One of these days, Waituck Lo should celebrate a 50th anniversary of his art at the zoo fence. The problem is, he can't remember how long it has been since he hung his first painting there.

When Madge Tennant was painting monumental Hawaiian tutus on canvas, Lo was painting monumental Chinese mountain scenes on wallboard under a bare bulb on the floor of his cottage in the Kukui slum district.

While John Young hung at the gallery at Gumps amid expensive antiques on Kalakaua Avenue, Lo hung down the street in the gallery of Barney Davis alongside tikis and Leeteg black velvets.

Maybe Lo has never had a show at the Honolulu Academy of Arts but, make no mistake, he has been faithful to his creative urge and has probably sold more paintings than most artists in Our Honolulu, not only in Honolulu but on the Neighbor Islands, in California and Colorado.

His craft is an ancient one. He paints with brushes made of deer and wolf hair. His watercolors don't come readymade in a box. He makes them himself Chinese-style. One type of Chinese watercolors comes in small pieces that he grinds into powder and dissolves in water.

The other kind of watercolor is made of rocks of different color that have been ground into powder. He buys it in small packages at Iida's and adds water with glue as a binder. The colors are vivid and vibrant.

Lo paints graceful bamboo, pandas, flowers, birds, mist-shrouded mountains and craggy cliffs, peacocks, and roosters ready to fight.

His career at the zoo fence is only part of his resumé. Art on the fence began about 1952, and Lo believes he hung his first painting there a year later after arriving from Shanghai where he grew up.

"I was born in Honolulu, but my family moved to China when I was 2 years old," he said. His father was a merchant who gave his son art supplies and paid for art classes. But Lo chose to take civil engineering in college because World War II bombs wrecked so many buildings in Shanghai that he felt that engineers would find work.

Instead, he returned to Hawai'i where he worked as an engineer and painted at night in his cottage on Hall Street, which isn't there anymore.

One day he saw a story in The Advertiser that invited artists to enter a competition at City Hall. He entered one small painting, a Chinese landscape. On the first day a doctor from Straub Clinic bought it for $50. Lo was making $150 a month as an engineer.

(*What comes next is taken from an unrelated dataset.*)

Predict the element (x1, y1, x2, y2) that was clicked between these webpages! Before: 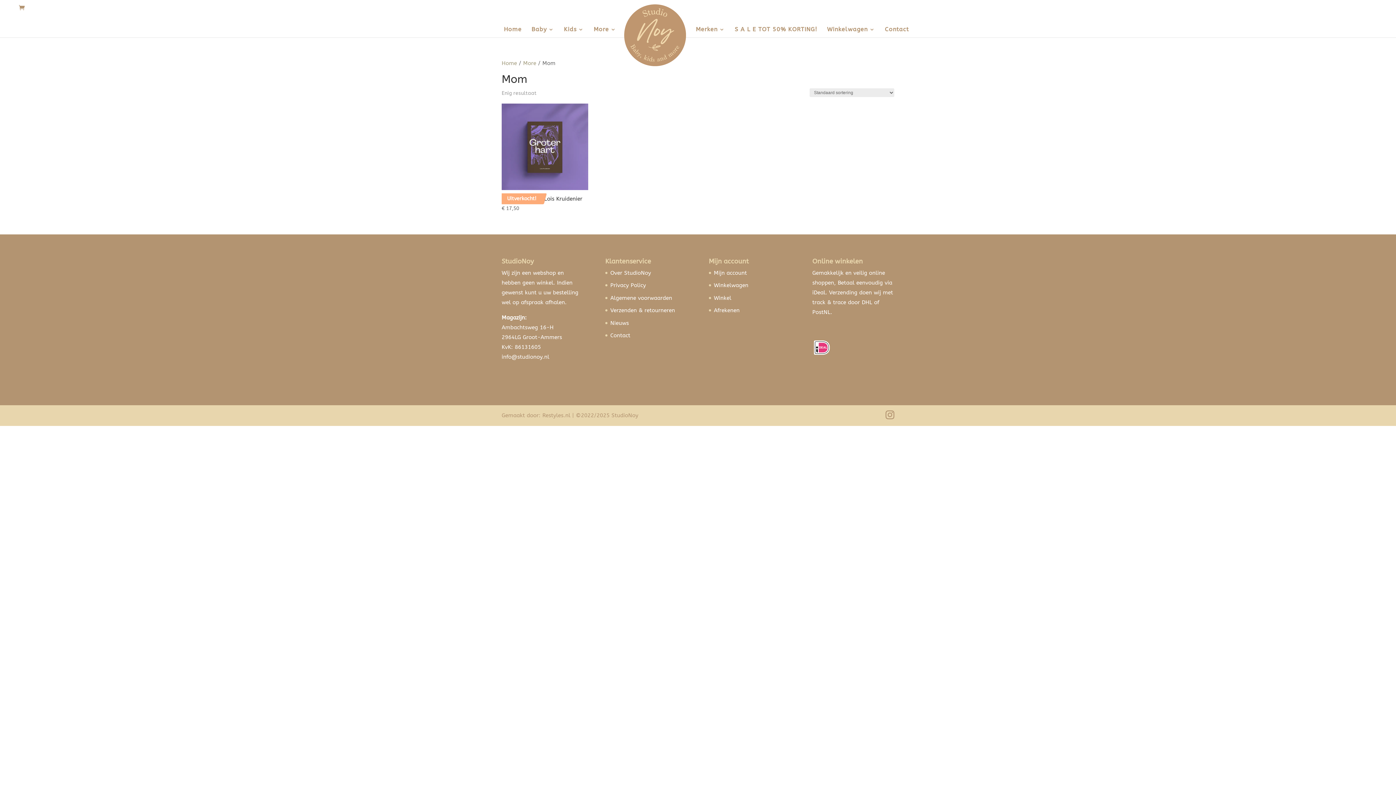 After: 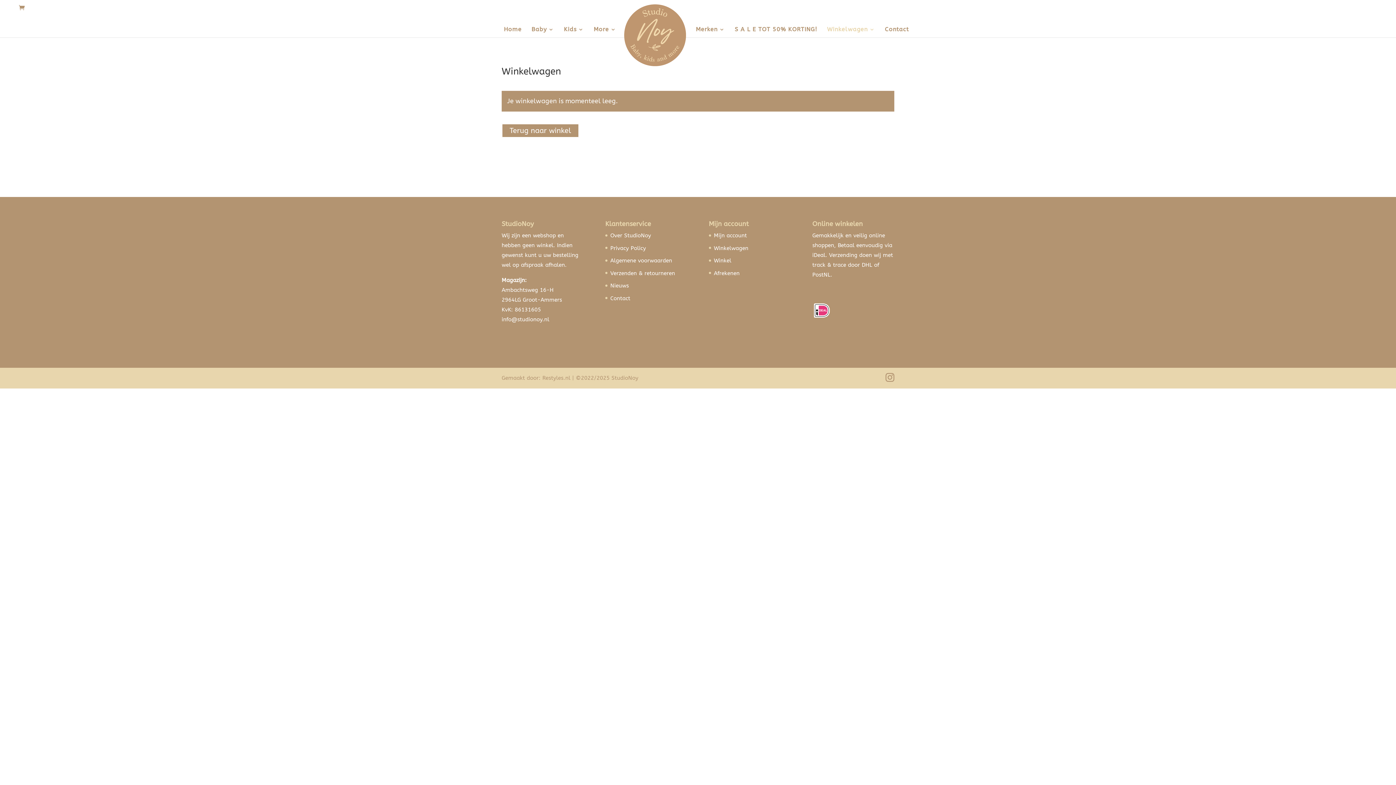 Action: label: Winkelwagen bbox: (827, 26, 875, 37)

He sold in small galleries and for Barney Davis, started going to the zoo fence on weekends, then stopped because he was too busy, then came back when he retired. He's 83 now and blind in one eye.

A small painting takes him several hours to complete. "I think it before I paint it," he said. "But I don't know how the idea will come out. It's always different."

At the zoo fence, he usually sells two or three paintings a week.